> _Aim A_
Answer these questions about the aquaculture training text, one line each, marked like the questions:
(i) What age do learners in the apprenticeship-based education reach?
(ii) What kind of material will the pre-test be designed with?
(iii) What country is PLI from?

> _Source text_
···
Training offered through the apprenticeship system and to staff from industry:
The project proposes a new solution to challenges that many aquaculture VET teachers in Norway probably are aware of. The potential gap between the quality in the aquaculture VET training offered to staff from industry, compared to the training offered to those who are age 16+ and take an apprenticeship-based education.

This is in particular addressed by the proposed pre-testing of knowledge and skills before classes may start for staff from fish farming companies that want to start on a course preparing for the theoretical exam in the national qualifications (NQ). The pre-test is going to be designed by applying multimedia material, thus supporting staff that are challenged and faced by learning disabillities. The test may also be applied to control and verify the achieved knowledge and skills towards the end the course. This offers the aquaculture VET schools the potential to carry out post-testing of skills and knowledge during for instance the onsite gatherings. PLI from Scotland will assist in this development, since they have several instructional designers employed.
···
> _Aim B_
Render part of the rows below as a Markdown table with the columns Number and Line. Begin at the line that contains "You are a GUI" and stop after the last line of the rows, skipping blank lines and leaving out the pictures.

> _Records for processing_
···
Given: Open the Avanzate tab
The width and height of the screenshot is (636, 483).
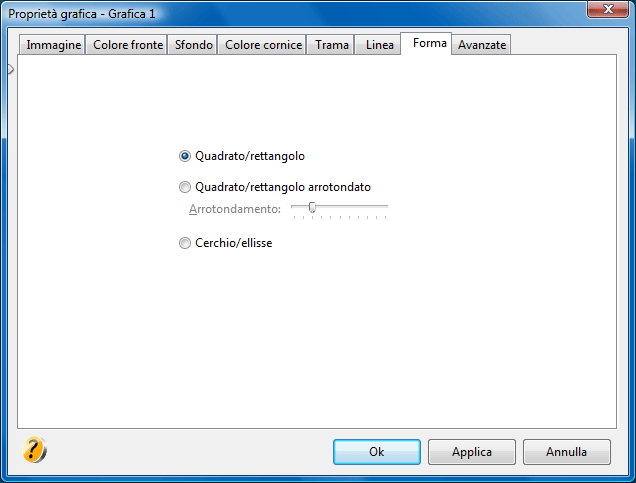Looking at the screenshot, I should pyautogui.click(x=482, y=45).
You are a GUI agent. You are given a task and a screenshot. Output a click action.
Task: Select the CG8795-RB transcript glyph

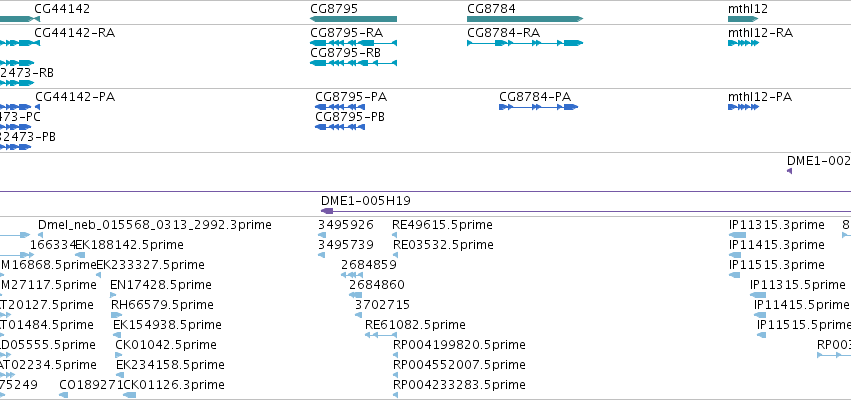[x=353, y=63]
···
> _Written answer A_
(i) 16+
(ii) Multimedia material
(iii) Scotland

> _Written answer B_
| Number | Line |
|---|---|
| 1 | You are a GUI agent. You are given a task and a screenshot. Output a click action. |
| 2 | Task: Select the CG8795-RB transcript glyph |
| 3 | [x=353, y=63] |